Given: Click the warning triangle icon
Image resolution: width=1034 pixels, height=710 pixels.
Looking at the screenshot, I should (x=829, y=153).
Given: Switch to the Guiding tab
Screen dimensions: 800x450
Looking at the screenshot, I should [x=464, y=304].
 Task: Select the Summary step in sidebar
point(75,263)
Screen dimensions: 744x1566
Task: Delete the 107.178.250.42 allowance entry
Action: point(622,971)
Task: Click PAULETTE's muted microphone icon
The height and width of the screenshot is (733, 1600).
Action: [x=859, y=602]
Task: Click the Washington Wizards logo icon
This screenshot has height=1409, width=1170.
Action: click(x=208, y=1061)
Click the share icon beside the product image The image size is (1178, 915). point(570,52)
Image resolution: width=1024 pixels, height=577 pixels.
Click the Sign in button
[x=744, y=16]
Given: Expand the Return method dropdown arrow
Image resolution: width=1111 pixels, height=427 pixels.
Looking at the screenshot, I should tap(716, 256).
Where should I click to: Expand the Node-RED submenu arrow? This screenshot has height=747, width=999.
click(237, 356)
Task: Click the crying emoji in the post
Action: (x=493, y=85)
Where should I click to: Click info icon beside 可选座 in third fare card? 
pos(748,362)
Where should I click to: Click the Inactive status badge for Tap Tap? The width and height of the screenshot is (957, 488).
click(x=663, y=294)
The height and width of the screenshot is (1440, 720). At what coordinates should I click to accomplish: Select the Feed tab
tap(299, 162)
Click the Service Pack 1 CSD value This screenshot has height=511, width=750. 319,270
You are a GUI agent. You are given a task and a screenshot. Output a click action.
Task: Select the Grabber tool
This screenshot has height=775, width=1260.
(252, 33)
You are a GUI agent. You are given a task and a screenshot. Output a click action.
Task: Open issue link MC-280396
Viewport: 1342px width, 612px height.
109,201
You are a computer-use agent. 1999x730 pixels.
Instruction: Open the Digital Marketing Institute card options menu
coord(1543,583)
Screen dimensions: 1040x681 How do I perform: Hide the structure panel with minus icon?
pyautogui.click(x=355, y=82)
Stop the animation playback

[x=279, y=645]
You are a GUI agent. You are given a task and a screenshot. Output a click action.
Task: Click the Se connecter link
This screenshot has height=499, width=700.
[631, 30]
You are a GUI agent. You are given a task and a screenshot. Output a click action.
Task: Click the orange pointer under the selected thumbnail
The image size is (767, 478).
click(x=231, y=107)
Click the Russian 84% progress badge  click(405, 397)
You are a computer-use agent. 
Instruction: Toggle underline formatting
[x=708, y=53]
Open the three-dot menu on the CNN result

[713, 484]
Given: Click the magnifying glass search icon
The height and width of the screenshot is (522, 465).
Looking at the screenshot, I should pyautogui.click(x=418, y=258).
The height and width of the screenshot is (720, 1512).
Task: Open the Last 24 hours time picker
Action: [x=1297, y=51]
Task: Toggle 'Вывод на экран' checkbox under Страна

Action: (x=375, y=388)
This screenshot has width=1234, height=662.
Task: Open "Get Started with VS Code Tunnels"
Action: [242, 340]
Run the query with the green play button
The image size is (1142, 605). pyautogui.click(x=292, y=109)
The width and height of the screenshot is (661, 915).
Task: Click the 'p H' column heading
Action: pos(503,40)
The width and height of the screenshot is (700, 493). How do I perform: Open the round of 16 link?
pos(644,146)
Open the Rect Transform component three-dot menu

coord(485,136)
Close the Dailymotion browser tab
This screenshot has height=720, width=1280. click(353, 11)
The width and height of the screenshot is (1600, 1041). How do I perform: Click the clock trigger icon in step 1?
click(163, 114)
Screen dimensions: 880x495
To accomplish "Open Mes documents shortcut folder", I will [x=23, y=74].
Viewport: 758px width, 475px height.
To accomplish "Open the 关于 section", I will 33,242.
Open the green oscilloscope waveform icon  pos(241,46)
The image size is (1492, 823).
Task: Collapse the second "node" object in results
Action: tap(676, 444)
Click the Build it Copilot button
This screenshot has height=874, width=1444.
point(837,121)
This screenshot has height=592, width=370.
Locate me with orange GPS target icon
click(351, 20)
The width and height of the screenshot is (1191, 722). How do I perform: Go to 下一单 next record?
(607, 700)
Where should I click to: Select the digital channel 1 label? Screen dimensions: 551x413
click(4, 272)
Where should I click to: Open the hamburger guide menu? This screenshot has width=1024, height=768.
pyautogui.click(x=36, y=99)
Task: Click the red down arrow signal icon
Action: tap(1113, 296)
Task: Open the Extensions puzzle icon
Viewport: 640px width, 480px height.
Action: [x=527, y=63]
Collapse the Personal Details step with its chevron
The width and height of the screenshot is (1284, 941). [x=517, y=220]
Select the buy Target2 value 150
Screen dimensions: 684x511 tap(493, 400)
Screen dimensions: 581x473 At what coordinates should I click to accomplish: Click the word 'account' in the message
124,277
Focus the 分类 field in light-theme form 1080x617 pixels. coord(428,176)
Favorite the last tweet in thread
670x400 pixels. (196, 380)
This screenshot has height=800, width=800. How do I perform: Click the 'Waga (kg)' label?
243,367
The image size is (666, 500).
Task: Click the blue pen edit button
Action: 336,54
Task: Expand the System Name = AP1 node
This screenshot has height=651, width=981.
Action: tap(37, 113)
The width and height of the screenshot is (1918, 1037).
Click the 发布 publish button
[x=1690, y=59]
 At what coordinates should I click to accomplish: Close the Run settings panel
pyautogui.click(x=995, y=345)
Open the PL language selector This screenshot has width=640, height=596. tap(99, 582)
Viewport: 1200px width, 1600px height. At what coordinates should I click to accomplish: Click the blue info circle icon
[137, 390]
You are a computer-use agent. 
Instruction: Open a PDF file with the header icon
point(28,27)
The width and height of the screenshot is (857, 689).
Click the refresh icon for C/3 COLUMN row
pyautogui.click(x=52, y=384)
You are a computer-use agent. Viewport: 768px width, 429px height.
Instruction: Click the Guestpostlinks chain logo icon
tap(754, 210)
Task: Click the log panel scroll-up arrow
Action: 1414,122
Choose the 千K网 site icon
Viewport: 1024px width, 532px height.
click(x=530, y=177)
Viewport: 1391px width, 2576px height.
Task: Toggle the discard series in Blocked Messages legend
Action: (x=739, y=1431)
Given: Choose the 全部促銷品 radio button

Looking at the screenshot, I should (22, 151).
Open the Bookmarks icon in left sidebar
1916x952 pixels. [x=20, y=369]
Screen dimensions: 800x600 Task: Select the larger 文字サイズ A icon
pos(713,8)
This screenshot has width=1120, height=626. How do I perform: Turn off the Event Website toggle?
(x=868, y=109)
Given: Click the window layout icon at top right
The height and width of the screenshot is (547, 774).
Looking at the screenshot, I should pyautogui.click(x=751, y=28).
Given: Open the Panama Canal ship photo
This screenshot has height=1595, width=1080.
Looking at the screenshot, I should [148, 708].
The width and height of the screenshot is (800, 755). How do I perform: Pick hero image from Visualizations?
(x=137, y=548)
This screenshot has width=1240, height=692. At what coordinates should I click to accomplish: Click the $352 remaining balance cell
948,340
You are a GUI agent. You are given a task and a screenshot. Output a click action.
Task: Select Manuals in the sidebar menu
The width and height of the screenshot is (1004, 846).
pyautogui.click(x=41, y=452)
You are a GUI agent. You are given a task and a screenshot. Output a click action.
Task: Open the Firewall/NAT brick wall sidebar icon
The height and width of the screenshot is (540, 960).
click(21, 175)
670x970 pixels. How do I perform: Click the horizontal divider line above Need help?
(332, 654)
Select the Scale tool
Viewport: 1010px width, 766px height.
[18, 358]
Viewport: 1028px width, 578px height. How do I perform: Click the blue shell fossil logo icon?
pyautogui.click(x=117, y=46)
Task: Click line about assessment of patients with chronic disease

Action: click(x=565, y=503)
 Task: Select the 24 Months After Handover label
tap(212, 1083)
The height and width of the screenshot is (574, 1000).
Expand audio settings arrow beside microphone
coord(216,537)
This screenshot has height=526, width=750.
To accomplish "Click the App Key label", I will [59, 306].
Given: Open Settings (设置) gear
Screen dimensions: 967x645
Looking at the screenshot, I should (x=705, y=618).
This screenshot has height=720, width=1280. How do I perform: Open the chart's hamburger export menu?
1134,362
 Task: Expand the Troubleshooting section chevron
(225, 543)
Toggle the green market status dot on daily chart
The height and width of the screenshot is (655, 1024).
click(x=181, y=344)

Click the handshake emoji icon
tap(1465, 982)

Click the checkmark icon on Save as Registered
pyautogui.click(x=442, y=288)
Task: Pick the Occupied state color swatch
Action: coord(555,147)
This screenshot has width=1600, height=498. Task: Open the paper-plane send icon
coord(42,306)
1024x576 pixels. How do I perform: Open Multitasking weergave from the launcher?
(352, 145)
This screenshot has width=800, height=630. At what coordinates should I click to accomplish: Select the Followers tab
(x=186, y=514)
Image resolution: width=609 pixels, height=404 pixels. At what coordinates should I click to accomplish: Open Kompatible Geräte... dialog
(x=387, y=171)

________________________________________

Task item - The lines to copy run from the first line of the entries to the line containing "Task: Click PAULETTE's muted microphone icon"; copy them exactly and output nothing else.

Answer section -
Given: Click the warning triangle icon
Image resolution: width=1034 pixels, height=710 pixels.
Looking at the screenshot, I should (x=829, y=153).
Given: Switch to the Guiding tab
Screen dimensions: 800x450
Looking at the screenshot, I should [x=464, y=304].
 Task: Select the Summary step in sidebar
point(75,263)
Screen dimensions: 744x1566
Task: Delete the 107.178.250.42 allowance entry
Action: point(622,971)
Task: Click PAULETTE's muted microphone icon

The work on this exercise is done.